What would change the view
The first risk is definitional. Production code changes can vary in size and importance. Cost allocation may exclude review, infrastructure, or downstream support. The reported 70% decline may reflect early adoption and could normalize.
The second is causality. Revenue growth, restructuring, and product mix can improve margins independently of AI. A single quarter cannot isolate the effect.
The third is tail risk. Faster automated development can create rare but material failures. Average productivity measures do not price those events.
Evidence supporting Block's thesis would include sustained release speed, stable or lower incident rates, better customer outcomes, declining unit support cost, controlled fraud losses, and continued product adoption. Evidence against it would include rising rollbacks, service deterioration, slower merchant growth, repeated control failures, or re-hiring to restore lost capabilities.
Methodology
All financial and internal productivity numbers come from Block's Q1 2026 shareholder letter and 8-K. Gross profit is emphasized because Block revenue includes pass-through components. Adjusted operating income, margin, and EPS are non-GAAP.
The internal measures are management disclosures without a standardized industry definition. Comparisons with other companies would be unreliable unless change size, validation, cost allocation, and production scope were harmonized.
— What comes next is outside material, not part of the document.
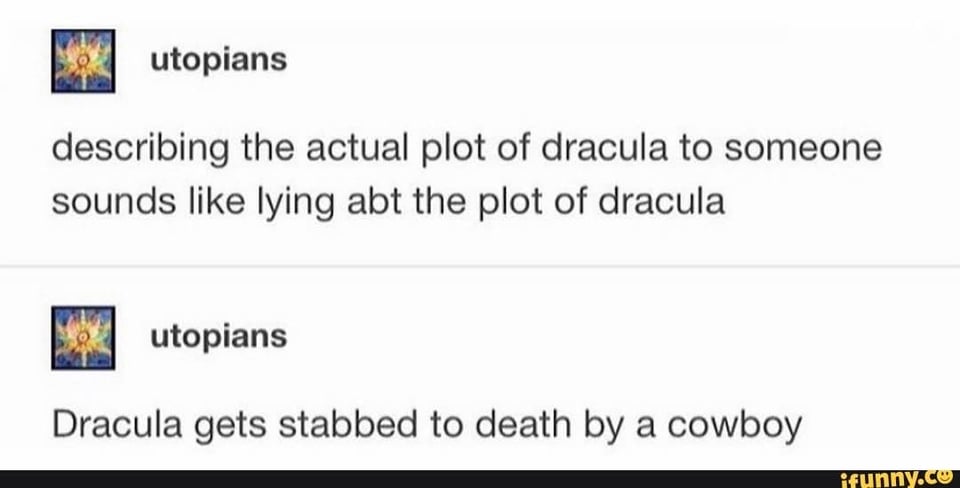Click the top utopians avatar image

click(84, 62)
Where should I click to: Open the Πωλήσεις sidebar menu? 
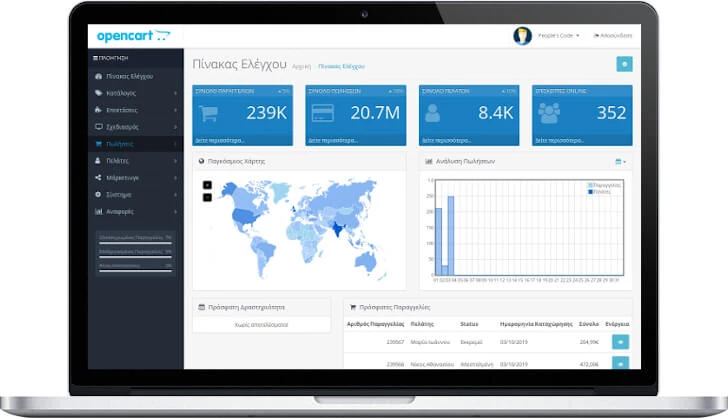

Chart build 1: Plot Cash App and Square gross profit growth for eight quarters, with each segment's share of Block gross profit. Source: quarterly shareholder letters.
Chart build 2: Create an AI productivity scorecard with January 2026 indexed to 100 for changes per engineer and cost per change. Add quality, incident, support, and customer metrics only when disclosed; leave unavailable cells blank. Do not infer missing outcomes from the two reported engineering measures.